Ha! I think there's a place for BOTH kinds-actually, there are many different kinds of themes, I think. Runs the gamut-I appreciate people who make an effort (a GOOD effort!) I like the variety-from blow molds and bunting to homemade coffins with an undead occupant. Where I live there is nothing spectacular, though. People don't really decorate-I would love to do a big yard set up but it could cause accidents on my curve. It does amaze me just from reading everyone's posts how effective something inexpensive can be.


----------



## Jenn&MattFromPA (Sep 4, 2013)

Fun thread! I would say that it's a guarantee that every year, we will get a ton of comments & scares from our favorite treat bowl. It's a skull with a hidden hand that pops out from along the edge of the bowl. We bought it years ago, I think from Target, and I've been unable to find another one. This one is at least 5 years old & everyone touches the little skeleton hand so much that we're always holding our breath that it will break!

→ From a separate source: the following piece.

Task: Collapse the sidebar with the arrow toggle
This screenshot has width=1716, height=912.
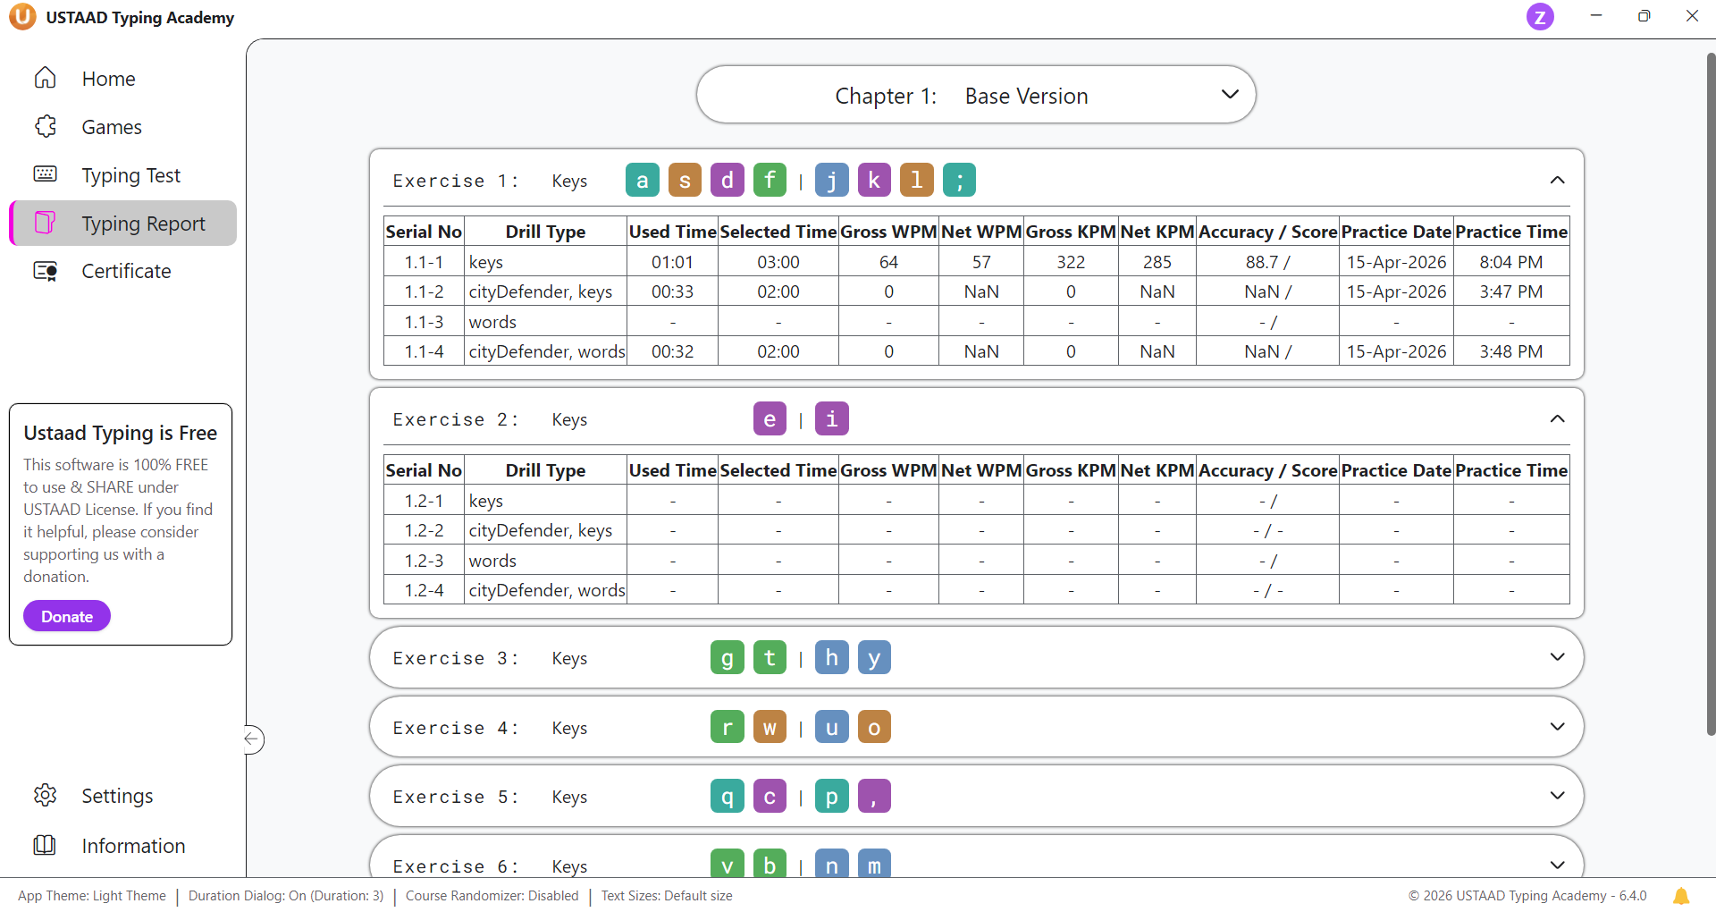Action: [x=252, y=739]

This is not my video but it shows the bowl & what it does - 






Also, although I've only had it out 2 years now (I don't think 3, but maybe?), the chattering teeth under the dome from CVS is like catnip for everyone who sees it! LOL! No one can stop themselves from pushing the button, and my kids & those in the neighborhood almost actually fight over who gets to hold it. 

PS - if anyone has that bowl, finds that bowl, wants to sell that bowl - I will probably pay way too much for it!


----------



## punkineater (Apr 26, 2014)

This is a great thread..and goes to show you don't always have to spend a ton of $$ to achieve a desired effect! 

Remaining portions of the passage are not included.